EXERCISE A.
Using the abstract on multimodal computational pathology, answer the questions below.
(i) What does the abbreviation WSI stand for?
(ii) What constrains supervised approaches?
(iii) What do multi-agent mechanisms simulate across magnifications?
EXERCISE B.
Continue the abstract on multimodal computational pathology, starting after its last sentence.

BEGIN TEXT SECTION

Multimodal Model for Computational Pathology:Representation Learning and Image Compression

Abstract

Whole slide imaging (WSI) has transformed digital pathology by enabling computational analysis of gigapixel histopathology images. Recent foundation model advances have accelerated progress in computational pathology, facilitating joint reasoning across pathology images, clinical reports, and structured data. Despite this progress, challenges remain: the extreme resolution of WSIs creates computational hurdles for visual learning; limited expert annotations constrain supervised approaches; integrating multimodal information while preserving biological interpretability remains difficult; and the opacity of modeling ultra-long visual sequences hinders clinical transparency. This review comprehensively surveys recent advances in multimodal computational pathology. We systematically analyze four research directions: (1) self-supervised representation learning and structure-aware token compression for WSIs; (2) multimodal data generation and augmentation; (3) parameter-efficient adaptation and reasoning-enhanced few-shot learning; and (4) multi-agent collaborative reasoning for trustworthy diagnosis. We specifically examine how token compression enables cross-scale modeling and how multi-agent mechanisms simulate a pathologist's "Chain of Thought" across magnifications to achieve uncertainty-aware evidence fusion. Finally, we discuss open challenges and argue that future progress depends on unified multimodal frameworks integrating high-resolution visual data with clinical and biomedical knowledge to support interpretable and safe AI-assisted diagnosis.

END TEXT SECTION
BEGIN LISTED RECORDS

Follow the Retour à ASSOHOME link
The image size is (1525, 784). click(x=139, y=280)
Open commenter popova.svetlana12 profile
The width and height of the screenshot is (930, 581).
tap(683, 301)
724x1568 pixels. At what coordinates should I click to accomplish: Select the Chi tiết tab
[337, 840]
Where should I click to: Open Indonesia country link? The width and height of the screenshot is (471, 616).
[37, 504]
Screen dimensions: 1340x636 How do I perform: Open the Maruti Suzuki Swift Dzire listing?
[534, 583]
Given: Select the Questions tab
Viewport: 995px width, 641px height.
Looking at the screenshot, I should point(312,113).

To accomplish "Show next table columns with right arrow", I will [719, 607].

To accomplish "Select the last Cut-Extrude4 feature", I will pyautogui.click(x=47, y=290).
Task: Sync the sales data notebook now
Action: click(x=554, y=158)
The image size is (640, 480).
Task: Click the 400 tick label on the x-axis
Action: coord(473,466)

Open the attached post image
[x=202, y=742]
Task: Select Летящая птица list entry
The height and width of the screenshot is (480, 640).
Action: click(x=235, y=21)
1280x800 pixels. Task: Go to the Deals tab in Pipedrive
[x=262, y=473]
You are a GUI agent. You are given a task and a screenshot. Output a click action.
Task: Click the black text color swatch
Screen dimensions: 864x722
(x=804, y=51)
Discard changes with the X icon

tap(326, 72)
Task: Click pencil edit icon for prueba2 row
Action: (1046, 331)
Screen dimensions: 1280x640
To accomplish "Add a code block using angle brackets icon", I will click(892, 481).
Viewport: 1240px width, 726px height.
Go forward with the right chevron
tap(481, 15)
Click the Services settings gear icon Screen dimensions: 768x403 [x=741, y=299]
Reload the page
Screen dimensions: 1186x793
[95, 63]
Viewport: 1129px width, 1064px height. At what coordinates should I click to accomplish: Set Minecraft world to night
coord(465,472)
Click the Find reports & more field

END LISTED RECORDS

RESPONSE BOX A.
(i) Whole slide imaging.
(ii) Limited expert annotations.
(iii) A pathologist's "Chain of Thought."

RESPONSE BOX B.
Figures (6)

• Figure 1: Timeline of milestone AI models in computational pathology (2021–2025). The chart illustrates the chronological progression of key literature reviewed in this survey. Models are positioned according to their publication or preprint release dates, capturing the rapid evolution from foundation models to recent advanced multimodal frameworks.
• Figure 2: Schematic illustration of the data scale difference between pathological whole slide images and natural images. WSIs typically contain billions of pixels, imposing extremely high computational and storage demands. Moreover, due to tissue heterogeneity and uneven lesion distribution, diagnostically critical regions are often sparsely scattered within the vast background.
• Figure 3: Schematic of a multi-task self-supervised learning framework for pathological images. The framework jointly optimizes three pretext tasks: (a) masked image modeling to reconstruct masked patches, enabling the model to learn tissue structure and context; (b) instance-level contrastive learning that pulls augmented views of the same image together while pushing different views apart, capturing discriminative morphological features; and (c) cross-resolution consistency learning to enforce feature invariance across magnifications. Combined pretraining yields a general-purpose pathology foundation model with strong diagnostic discriminability.
• Figure 4: Schematic diagram of adaptive multi-resolution context modeling for whole slide images. The framework constructs an image pyramid across magnifications (e.g., 5×, 10×, 20×, 40×) as multi-scale inputs. A hierarchical multi-resolution visual encoder captures global tissue context at low resolutions and fine cellular details at high resolutions. Cross-scale attention modules enable bidirectional information flow, where global tokens guide local detail extraction and local features refine global representations, building a complete context pyramid from cellular to tissue level.
• Figure 5: Schematic illustration of few-shot adaptation based on multimodal foundation models. Given a small support set of labeled pathology images and corresponding clinical descriptions, a pretrained multimodal model is adapted to new diagnostic tasks using parameter-efficient fine-tuning techniques (e.g., adapters, prompt tuning, or low-rank adaptation). The model leverages prior knowledge from large-scale pretraining to rapidly generalize to novel disease subtypes with only a few examples, significantly reducing the need for extensive expert annotations.